Le ralliement à la République avait ses journaux : Le Monde et la Défense à Paris et le Moniteur à Rome. Ses détracteurs avaient également leurs journaux : l’Univers à Paris, et le journal de Rome à Rome).Leurs désaccords homériques laissèrent des traces indélébiles. Les opposants à la politique d’ouverture de Léon XIII désobéirent et « jouant » ouvertement contre leur propre camp, ils créèrent en 1906 - malgré l’interdiction expresse du tout nouveau Pape, Pie X – les associations cultuelles prévues par la loi du 9 décembre 1905, portant sur la laïcité.
L’Eglise, par sa « timidité au dernier moment », laissa les conservateurs sur leur faim.
La République, elle, y perdit « des plumes » : son anticléricalisme lui fit perdre beaucoup de terrain ; elle obtint une victoire toute mitigée mais ne gagna qu’une série de scandales politico-financiers et l’avènement de l’autoritarisme doublé de populisme du général Boulanger, que d’aucuns appelaient de tout cœur « contre le parlementarisme et son irresponsabilité » (sic !).
Le Laïcisme contemporain
La laïcité ! Objet de toutes les passions et, partant, de toutes les dérives, ce principe est inscrit, aussi volontairement que tendancieusement, dans l’équivoque et le dilatoire par ses faux amis, les laïcistes. Les contingences historiques aidant, ce terme est devenu, par la force des choses, polysémique, revêtant ainsi des significations diverses, voire contradictoires. Ne soyons pas dupes : un tel « miracle » sémantique ne peut advenir que si la mauvaise foi y met beaucoup du sien. Un «chtimi » de mes amis, philosophe sans s’en donner l’air, affirme que « quand il y du flou, il y a un loup ». Ce loup, c’est le lobby des intérêts particularistes ; il entretient une agitation constante nuisible à l’unité nationale - et aujourd’hui plus que jamais.
Nota : Pendant plus d’un siècle, les laïcistes ont entretenu la confusion cléricalisme = religion catholique, pour faciliter l’équivoque et, partant, la tâche de la rhétorique et donc la propagande laïciste, but ultime.

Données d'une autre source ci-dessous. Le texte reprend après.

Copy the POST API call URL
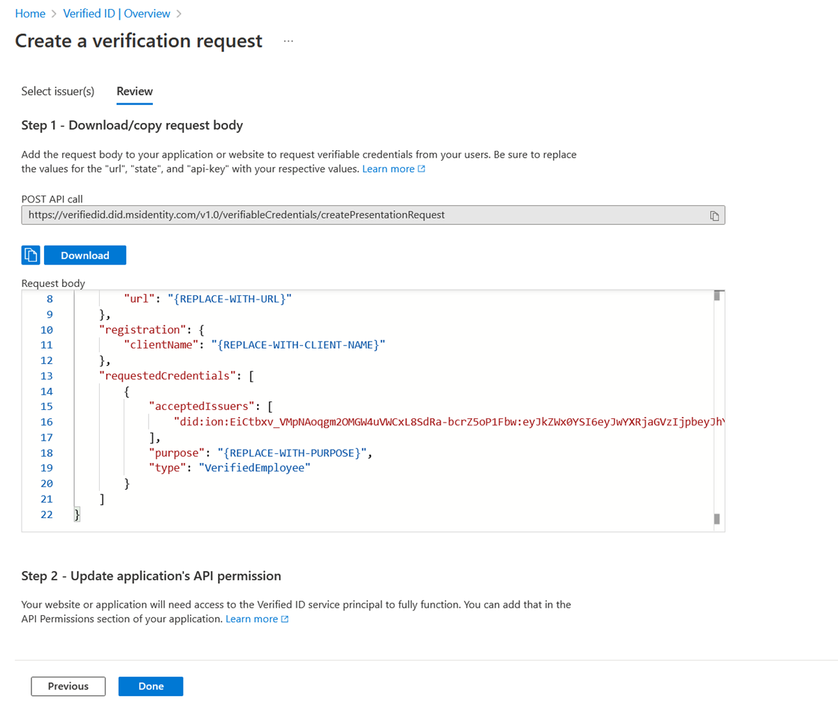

Nos laïcistes contemporains, de vulgaires plagiaires pour le coup, ne font pas autre chose au service de leur propagande laïciste : ils entretiennent la confusion islamisme/religion musulmane.
Ce bonneteau lexical permet de faire semblant d’ignorer que l’islamisme, c’est de la politique et l’islam une religion. Or, jusqu’à preuve du contraire, une politique qui instrumentalise une religion demeure une politique ; et on combat la politique avec les armes de la politique.
Voilà 40 ans que le laïcisme, ce crime contre la laïcité, dure. Ni les Présidents de la République successifs, ni le Conseil Constitutionnel, garants de l’intégrité de la Constitution, ni M. le président du Sénat n’ont levé le petit doigt pour que cesse cette ignominie particulièrement dangereuse pour la paix civile et la sécurité de nos institutions.
Mieux que quiconque, ces trois-là savent que, la «laïcité de l’Etat » est un principe fondamental républicain, sous-tendu par une loi, qui elle-même est sous la protection directe de la Constitution. La «laïcité de l’Etat » est donc d’interprétation stricte et ne saurait donner, encore et toujours, matière aux divagations « diarrhéiques », désormais quadragénaires, des laïcistes.